"Artisan de l'Abîme" (5)
Alors que Jérôme était entraîné dans l'abîme, la créature s'arrêta, comme si une pensée soudaine avait traversé son esprit infernal. "Attends," gronda-t-elle, sa voix faisant vibrer les fondations mêmes de la terre. Jérôme, suspendu entre le ciel et l'abîme, osa lever les yeux vers l'entité qui le tenait dans son emprise.
"Tu as un talent... particulier," continua la créature, ses yeux scrutant l'âme de Jérôme. "Un talent pour créer à partir de ce que les autres considèrent comme perdu ou sans valeur. Je te propose un pacte."
Jérôme, bien que terrifié, sentit une lueur d'espoir. "Un pacte ?" balbutia-t-il.
"Oui," répondit la créature. "Tu continueras à créer, non pas avec des objets sans vie, mais avec la vie elle-même. Tu me fourniras des œuvres façonnées à partir des organes de ceux qui t'ont autrefois appelé ami. En échange, je t'accorderai le pouvoir de manipuler les ombres, de te cacher de ceux qui te cherchent et de poursuivre ton art macabre sans entrave."
L'horreur de la proposition fit frémir Jérôme, mais l'obscurité qui avait déjà pris racine dans son cœur le poussa à accepter. "Je ferai ce que tu demandes," dit-il, sa voix à peine audible.
La créature sourit, un sourire qui aurait pu fendre le monde en deux. "Alors c'est convenu. Mais souviens-toi, Jérôme, je serai toujours là, à veiller sur chaque coup de ciseau, chaque suture, chaque... création. Ne me déçois pas."
Avec ces mots, la créature relâcha Jérôme, qui tomba à genoux sur le sol de la cave. Autour de lui, les ombres se mirent à danser, et il sut qu'il n'était plus seul.
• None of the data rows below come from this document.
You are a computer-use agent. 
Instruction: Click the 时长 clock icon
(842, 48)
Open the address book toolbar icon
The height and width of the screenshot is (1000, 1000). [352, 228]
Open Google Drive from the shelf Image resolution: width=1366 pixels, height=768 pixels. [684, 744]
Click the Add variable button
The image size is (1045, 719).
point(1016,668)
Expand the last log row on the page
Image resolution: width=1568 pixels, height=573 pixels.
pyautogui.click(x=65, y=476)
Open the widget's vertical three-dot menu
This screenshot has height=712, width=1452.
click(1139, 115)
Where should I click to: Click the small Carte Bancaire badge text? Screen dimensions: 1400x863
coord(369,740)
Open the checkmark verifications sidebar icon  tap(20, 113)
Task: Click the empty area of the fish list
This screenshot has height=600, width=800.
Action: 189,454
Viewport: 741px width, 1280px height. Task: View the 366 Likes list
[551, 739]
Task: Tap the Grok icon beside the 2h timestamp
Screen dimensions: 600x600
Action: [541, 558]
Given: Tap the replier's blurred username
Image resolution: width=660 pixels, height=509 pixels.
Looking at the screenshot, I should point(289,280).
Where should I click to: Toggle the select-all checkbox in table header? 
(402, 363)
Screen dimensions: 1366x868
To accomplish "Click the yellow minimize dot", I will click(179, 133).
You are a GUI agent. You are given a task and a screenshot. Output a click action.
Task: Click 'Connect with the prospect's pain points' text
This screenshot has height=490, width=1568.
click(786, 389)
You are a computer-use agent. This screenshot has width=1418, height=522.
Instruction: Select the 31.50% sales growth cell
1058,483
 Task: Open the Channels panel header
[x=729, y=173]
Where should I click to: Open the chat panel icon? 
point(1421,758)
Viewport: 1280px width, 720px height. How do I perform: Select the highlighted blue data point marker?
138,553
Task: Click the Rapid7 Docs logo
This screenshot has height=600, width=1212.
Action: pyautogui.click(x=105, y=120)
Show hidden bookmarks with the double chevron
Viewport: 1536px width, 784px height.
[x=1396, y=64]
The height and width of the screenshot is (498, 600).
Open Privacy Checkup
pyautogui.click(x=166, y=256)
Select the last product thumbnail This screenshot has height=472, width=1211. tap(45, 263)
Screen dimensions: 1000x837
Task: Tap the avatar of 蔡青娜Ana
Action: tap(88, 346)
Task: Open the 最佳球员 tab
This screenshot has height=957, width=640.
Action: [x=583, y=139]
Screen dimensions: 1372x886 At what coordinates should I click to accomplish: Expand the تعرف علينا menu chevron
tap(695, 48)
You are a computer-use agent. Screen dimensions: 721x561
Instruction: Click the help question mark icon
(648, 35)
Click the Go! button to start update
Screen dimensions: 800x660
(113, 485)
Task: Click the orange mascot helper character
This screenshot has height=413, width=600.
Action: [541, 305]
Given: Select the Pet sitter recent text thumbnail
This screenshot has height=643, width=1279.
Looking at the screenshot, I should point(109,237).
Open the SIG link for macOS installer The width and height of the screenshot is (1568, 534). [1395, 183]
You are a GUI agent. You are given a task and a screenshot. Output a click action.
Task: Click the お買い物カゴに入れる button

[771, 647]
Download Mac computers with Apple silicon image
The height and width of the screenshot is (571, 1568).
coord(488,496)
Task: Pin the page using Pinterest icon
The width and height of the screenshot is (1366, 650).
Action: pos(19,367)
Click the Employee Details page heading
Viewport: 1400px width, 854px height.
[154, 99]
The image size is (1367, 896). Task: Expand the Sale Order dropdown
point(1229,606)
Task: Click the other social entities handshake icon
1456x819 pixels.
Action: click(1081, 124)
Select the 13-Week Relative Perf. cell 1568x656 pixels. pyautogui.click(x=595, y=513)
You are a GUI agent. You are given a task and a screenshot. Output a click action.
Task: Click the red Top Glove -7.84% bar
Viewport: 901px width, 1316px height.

Il était désormais l'artisan de l'abîme, lié à une créature dont la soif de terreur ne connaissait aucune limite.
Et ainsi, Jérôme se mit au travail, ses mains tremblantes devenant de plus en plus habiles alors qu'il assemblait sa première œuvre pour la créature. Un cœur ici, un foie là, des yeux qui avaient autrefois regardé le monde avec innocence. Chaque organe était un pinceau, chaque veine un fil de sa toile macabre.
Lorsque l'œuvre fut terminée, il la présenta à la créature, qui l'examina avec une satisfaction évidente. "Excellent," dit-elle. "Cela me plaît. Continue, Jérôme, et n'oublie jamais le pacte qui nous lie."
Jérôme hocha la tête, sachant que sa vie était désormais un cycle sans fin de création et de destruction, un artiste maudit dont les œuvres étaient destinées à plaire à un public d'un seul, une audience qui résidait dans les ténèbres éternelles.